__WHAT TO DO__: Give the data again in its entirety, exactly as provided.
--
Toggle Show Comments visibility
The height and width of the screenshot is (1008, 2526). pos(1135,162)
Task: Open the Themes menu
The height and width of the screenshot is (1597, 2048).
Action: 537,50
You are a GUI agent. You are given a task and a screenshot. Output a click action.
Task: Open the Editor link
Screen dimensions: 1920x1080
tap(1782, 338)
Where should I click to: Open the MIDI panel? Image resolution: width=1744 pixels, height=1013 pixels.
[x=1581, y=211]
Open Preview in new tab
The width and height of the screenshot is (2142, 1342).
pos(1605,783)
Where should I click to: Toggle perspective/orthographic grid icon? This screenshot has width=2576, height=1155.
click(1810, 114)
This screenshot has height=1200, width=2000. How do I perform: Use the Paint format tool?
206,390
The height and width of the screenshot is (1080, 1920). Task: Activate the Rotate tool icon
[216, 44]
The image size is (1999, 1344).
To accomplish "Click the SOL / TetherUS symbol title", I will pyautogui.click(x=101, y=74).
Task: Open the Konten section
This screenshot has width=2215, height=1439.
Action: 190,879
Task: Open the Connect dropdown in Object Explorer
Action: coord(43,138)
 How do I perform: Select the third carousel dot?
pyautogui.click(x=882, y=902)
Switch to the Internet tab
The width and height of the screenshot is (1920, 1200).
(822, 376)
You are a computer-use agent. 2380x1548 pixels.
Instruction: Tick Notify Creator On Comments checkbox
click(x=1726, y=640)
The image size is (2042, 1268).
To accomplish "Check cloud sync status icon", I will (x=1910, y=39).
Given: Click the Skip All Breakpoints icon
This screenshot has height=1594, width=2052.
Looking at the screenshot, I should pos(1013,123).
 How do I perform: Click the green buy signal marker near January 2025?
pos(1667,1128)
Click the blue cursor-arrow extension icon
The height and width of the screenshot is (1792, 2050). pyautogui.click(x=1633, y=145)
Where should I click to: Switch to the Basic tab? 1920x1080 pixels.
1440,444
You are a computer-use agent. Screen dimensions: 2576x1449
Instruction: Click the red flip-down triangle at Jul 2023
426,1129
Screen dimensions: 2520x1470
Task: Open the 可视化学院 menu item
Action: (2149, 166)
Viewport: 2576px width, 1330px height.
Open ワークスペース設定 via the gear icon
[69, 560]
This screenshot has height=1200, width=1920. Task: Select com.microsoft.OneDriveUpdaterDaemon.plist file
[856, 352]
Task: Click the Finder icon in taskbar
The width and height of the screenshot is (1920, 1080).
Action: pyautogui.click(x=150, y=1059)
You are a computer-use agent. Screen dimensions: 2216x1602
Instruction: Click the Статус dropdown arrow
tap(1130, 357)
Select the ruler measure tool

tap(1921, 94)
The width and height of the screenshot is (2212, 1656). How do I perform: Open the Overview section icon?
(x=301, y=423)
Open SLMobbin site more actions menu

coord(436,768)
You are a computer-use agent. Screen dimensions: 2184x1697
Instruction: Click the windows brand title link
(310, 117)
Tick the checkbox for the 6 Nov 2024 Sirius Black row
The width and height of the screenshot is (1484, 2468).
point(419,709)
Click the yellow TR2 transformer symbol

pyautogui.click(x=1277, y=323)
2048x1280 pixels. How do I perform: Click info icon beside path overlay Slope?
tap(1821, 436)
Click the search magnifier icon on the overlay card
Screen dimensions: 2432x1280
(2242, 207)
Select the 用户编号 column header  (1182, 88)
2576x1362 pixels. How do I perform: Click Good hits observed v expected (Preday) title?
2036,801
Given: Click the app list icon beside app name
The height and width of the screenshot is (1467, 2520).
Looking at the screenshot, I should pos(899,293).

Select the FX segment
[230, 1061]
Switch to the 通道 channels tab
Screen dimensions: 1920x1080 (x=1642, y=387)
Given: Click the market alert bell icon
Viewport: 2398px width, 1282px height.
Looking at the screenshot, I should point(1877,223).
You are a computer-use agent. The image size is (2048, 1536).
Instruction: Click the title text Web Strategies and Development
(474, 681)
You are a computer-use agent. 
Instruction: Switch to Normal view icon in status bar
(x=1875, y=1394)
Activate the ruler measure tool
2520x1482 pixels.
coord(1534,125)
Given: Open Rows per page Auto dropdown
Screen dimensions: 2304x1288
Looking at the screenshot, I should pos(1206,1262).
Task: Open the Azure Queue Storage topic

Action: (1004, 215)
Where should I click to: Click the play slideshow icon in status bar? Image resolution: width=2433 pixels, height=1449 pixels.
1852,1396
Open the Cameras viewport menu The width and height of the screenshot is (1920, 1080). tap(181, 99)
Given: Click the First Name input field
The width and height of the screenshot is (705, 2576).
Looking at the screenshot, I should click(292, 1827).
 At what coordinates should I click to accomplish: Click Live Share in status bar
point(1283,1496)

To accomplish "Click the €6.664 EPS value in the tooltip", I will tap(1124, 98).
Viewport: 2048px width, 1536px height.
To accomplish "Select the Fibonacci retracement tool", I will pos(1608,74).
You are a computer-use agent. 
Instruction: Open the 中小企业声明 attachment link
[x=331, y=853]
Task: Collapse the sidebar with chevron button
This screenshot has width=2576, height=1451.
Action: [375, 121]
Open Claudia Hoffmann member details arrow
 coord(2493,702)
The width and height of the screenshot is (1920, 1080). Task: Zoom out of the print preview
--
__SOLUTION BELOW__:
Toggle Show Comments visibility
The height and width of the screenshot is (1008, 2526). pos(1135,162)
Task: Open the Themes menu
The height and width of the screenshot is (1597, 2048).
Action: 537,50
You are a GUI agent. You are given a task and a screenshot. Output a click action.
Task: Open the Editor link
Screen dimensions: 1920x1080
tap(1782, 338)
Where should I click to: Open the MIDI panel? Image resolution: width=1744 pixels, height=1013 pixels.
[x=1581, y=211]
Open Preview in new tab
The width and height of the screenshot is (2142, 1342).
pos(1605,783)
Where should I click to: Toggle perspective/orthographic grid icon? This screenshot has width=2576, height=1155.
click(1810, 114)
This screenshot has height=1200, width=2000. How do I perform: Use the Paint format tool?
206,390
The height and width of the screenshot is (1080, 1920). Task: Activate the Rotate tool icon
[216, 44]
The image size is (1999, 1344).
To accomplish "Click the SOL / TetherUS symbol title", I will pyautogui.click(x=101, y=74).
Task: Open the Konten section
This screenshot has width=2215, height=1439.
Action: 190,879
Task: Open the Connect dropdown in Object Explorer
Action: coord(43,138)
 How do I perform: Select the third carousel dot?
pyautogui.click(x=882, y=902)
Switch to the Internet tab
The width and height of the screenshot is (1920, 1200).
(822, 376)
You are a computer-use agent. 2380x1548 pixels.
Instruction: Tick Notify Creator On Comments checkbox
click(x=1726, y=640)
The image size is (2042, 1268).
To accomplish "Check cloud sync status icon", I will (x=1910, y=39).
Given: Click the Skip All Breakpoints icon
This screenshot has height=1594, width=2052.
Looking at the screenshot, I should pos(1013,123).
 How do I perform: Click the green buy signal marker near January 2025?
pos(1667,1128)
Click the blue cursor-arrow extension icon
The height and width of the screenshot is (1792, 2050). pyautogui.click(x=1633, y=145)
Where should I click to: Switch to the Basic tab? 1920x1080 pixels.
1440,444
You are a computer-use agent. Screen dimensions: 2576x1449
Instruction: Click the red flip-down triangle at Jul 2023
426,1129
Screen dimensions: 2520x1470
Task: Open the 可视化学院 menu item
Action: (2149, 166)
Viewport: 2576px width, 1330px height.
Open ワークスペース設定 via the gear icon
[69, 560]
This screenshot has height=1200, width=1920. Task: Select com.microsoft.OneDriveUpdaterDaemon.plist file
[856, 352]
Task: Click the Finder icon in taskbar
The width and height of the screenshot is (1920, 1080).
Action: pyautogui.click(x=150, y=1059)
You are a computer-use agent. Screen dimensions: 2216x1602
Instruction: Click the Статус dropdown arrow
tap(1130, 357)
Select the ruler measure tool

tap(1921, 94)
The width and height of the screenshot is (2212, 1656). How do I perform: Open the Overview section icon?
(x=301, y=423)
Open SLMobbin site more actions menu

coord(436,768)
You are a computer-use agent. Screen dimensions: 2184x1697
Instruction: Click the windows brand title link
(310, 117)
Tick the checkbox for the 6 Nov 2024 Sirius Black row
The width and height of the screenshot is (1484, 2468).
point(419,709)
Click the yellow TR2 transformer symbol

pyautogui.click(x=1277, y=323)
2048x1280 pixels. How do I perform: Click info icon beside path overlay Slope?
tap(1821, 436)
Click the search magnifier icon on the overlay card
Screen dimensions: 2432x1280
(2242, 207)
Select the 用户编号 column header  (1182, 88)
2576x1362 pixels. How do I perform: Click Good hits observed v expected (Preday) title?
2036,801
Given: Click the app list icon beside app name
The height and width of the screenshot is (1467, 2520).
Looking at the screenshot, I should pos(899,293).

Select the FX segment
[230, 1061]
Switch to the 通道 channels tab
Screen dimensions: 1920x1080 (x=1642, y=387)
Given: Click the market alert bell icon
Viewport: 2398px width, 1282px height.
Looking at the screenshot, I should point(1877,223).
You are a computer-use agent. The image size is (2048, 1536).
Instruction: Click the title text Web Strategies and Development
(474, 681)
You are a computer-use agent. 
Instruction: Switch to Normal view icon in status bar
(x=1875, y=1394)
Activate the ruler measure tool
2520x1482 pixels.
coord(1534,125)
Given: Open Rows per page Auto dropdown
Screen dimensions: 2304x1288
Looking at the screenshot, I should pos(1206,1262).
Task: Open the Azure Queue Storage topic

Action: (1004, 215)
Where should I click to: Click the play slideshow icon in status bar? Image resolution: width=2433 pixels, height=1449 pixels.
1852,1396
Open the Cameras viewport menu The width and height of the screenshot is (1920, 1080). tap(181, 99)
Given: Click the First Name input field
The width and height of the screenshot is (705, 2576).
Looking at the screenshot, I should click(292, 1827).
 At what coordinates should I click to accomplish: Click Live Share in status bar
point(1283,1496)

To accomplish "Click the €6.664 EPS value in the tooltip", I will tap(1124, 98).
Viewport: 2048px width, 1536px height.
To accomplish "Select the Fibonacci retracement tool", I will pos(1608,74).
You are a computer-use agent. 
Instruction: Open the 中小企业声明 attachment link
[x=331, y=853]
Task: Collapse the sidebar with chevron button
This screenshot has width=2576, height=1451.
Action: [375, 121]
Open Claudia Hoffmann member details arrow
 coord(2493,702)
The width and height of the screenshot is (1920, 1080). Task: Zoom out of the print preview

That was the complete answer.